■ Work order ■
The result should be the lines from the one holding "Given: Expand the KD % filter dropdown" to the end of the records below, repeated exactly. No pictures.

*** Block opens ***

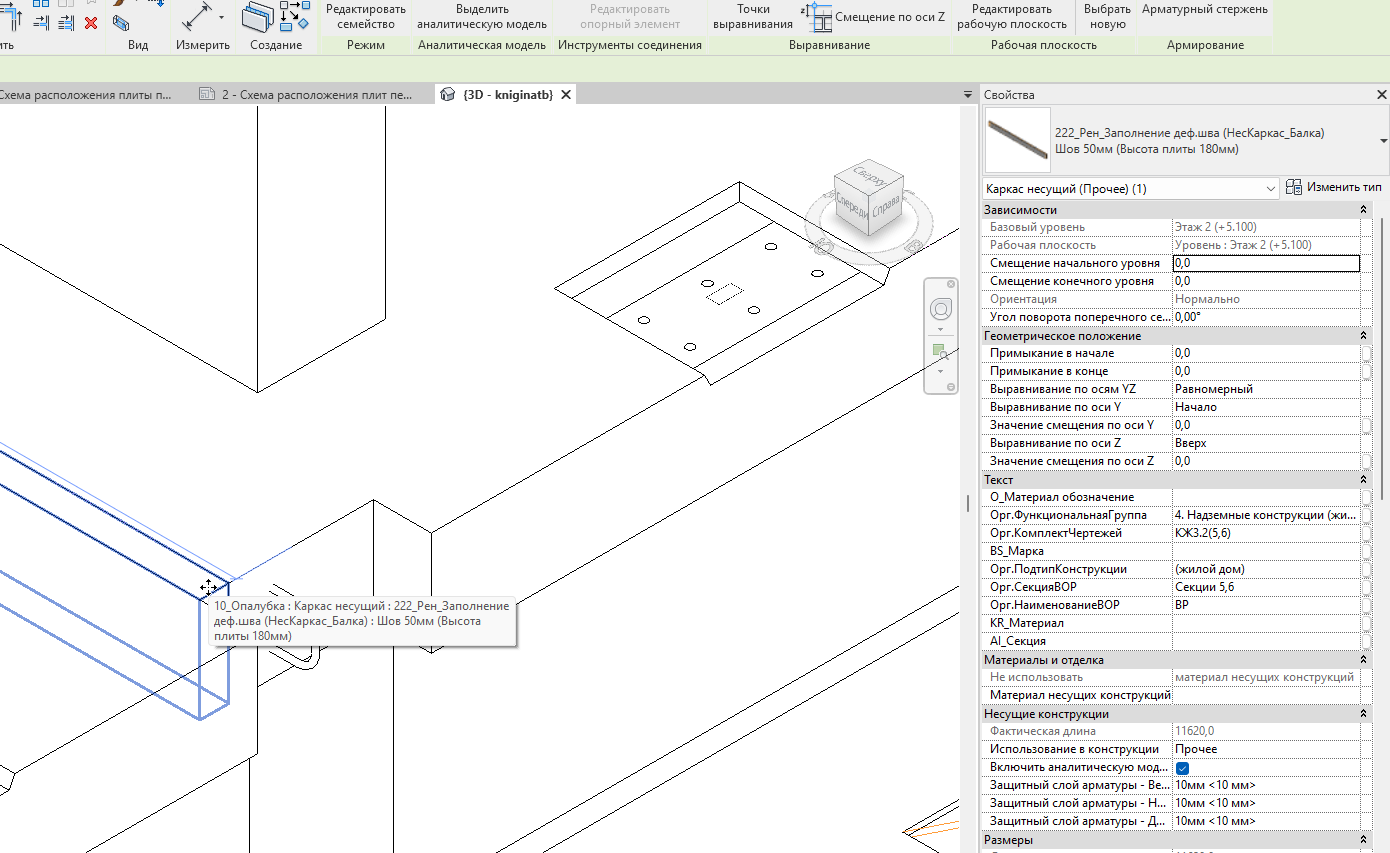Click Выделить аналитическую модель button
1390x853 pixels.
[481, 16]
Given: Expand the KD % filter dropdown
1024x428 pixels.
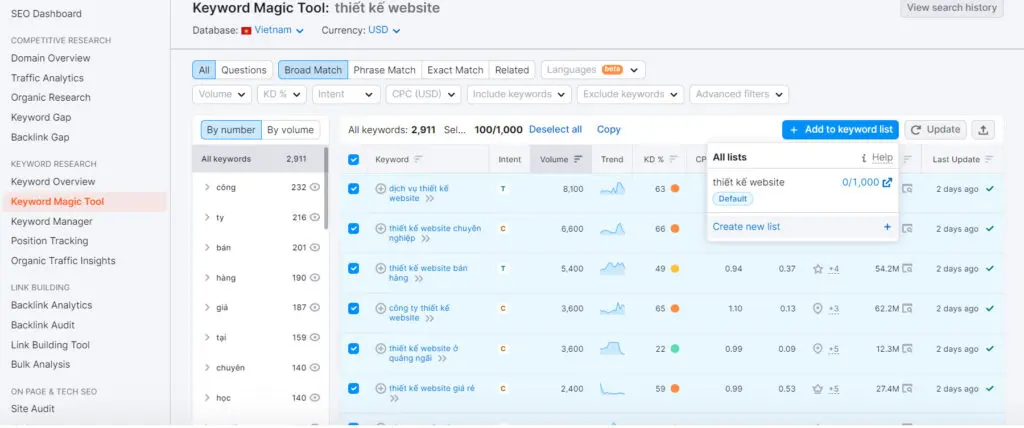Looking at the screenshot, I should (282, 94).
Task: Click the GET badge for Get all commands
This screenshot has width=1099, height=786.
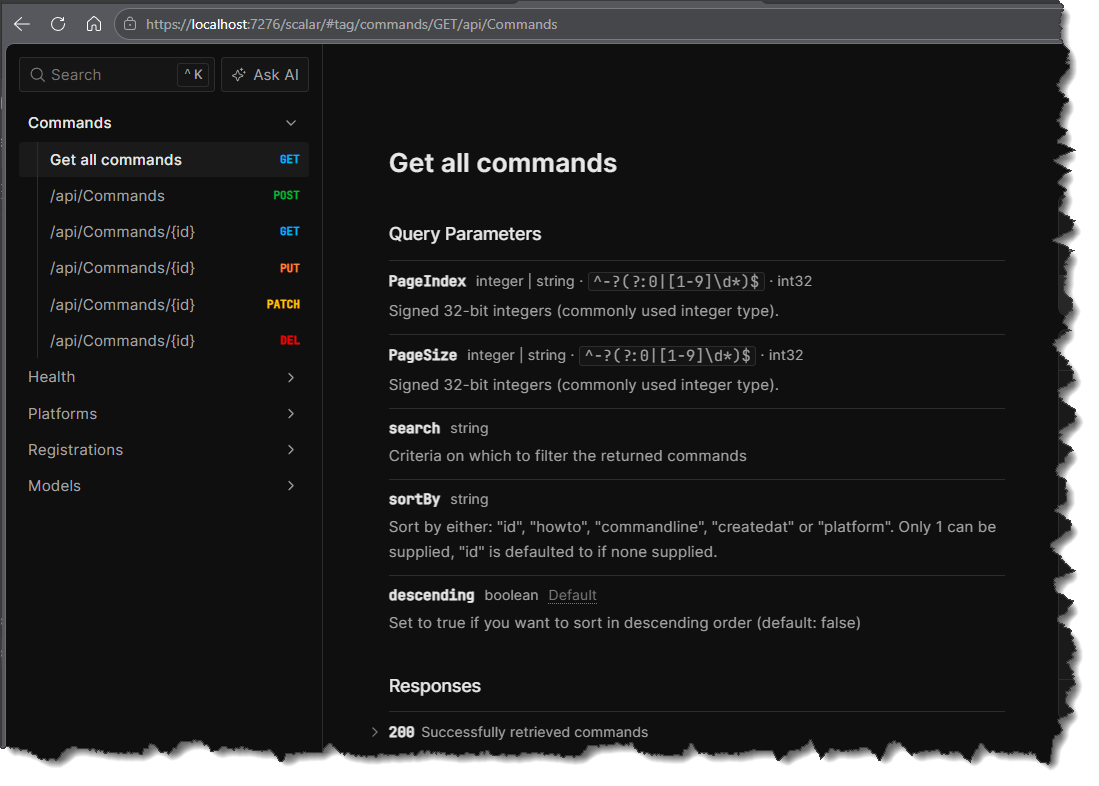Action: 289,158
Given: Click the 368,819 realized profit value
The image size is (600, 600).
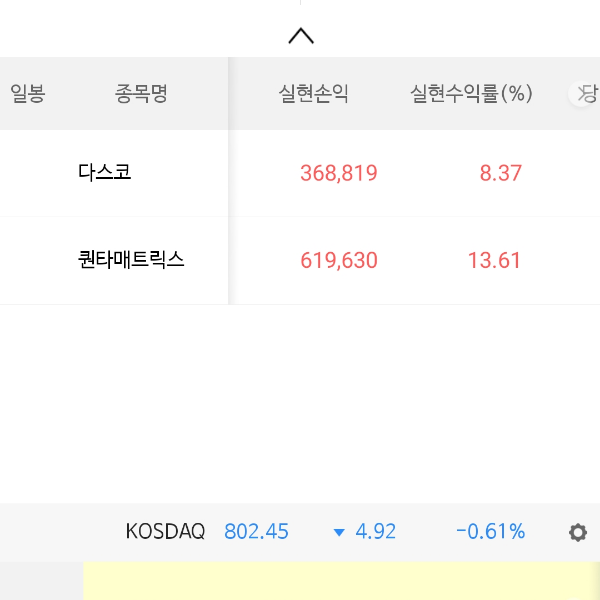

*** Block closes ***

■ Written response ■
Given: Expand the KD % filter dropdown
1024x428 pixels.
Looking at the screenshot, I should (282, 94).
Task: Click the GET badge for Get all commands
This screenshot has width=1099, height=786.
Action: 289,158
Given: Click the 368,819 realized profit value
The image size is (600, 600).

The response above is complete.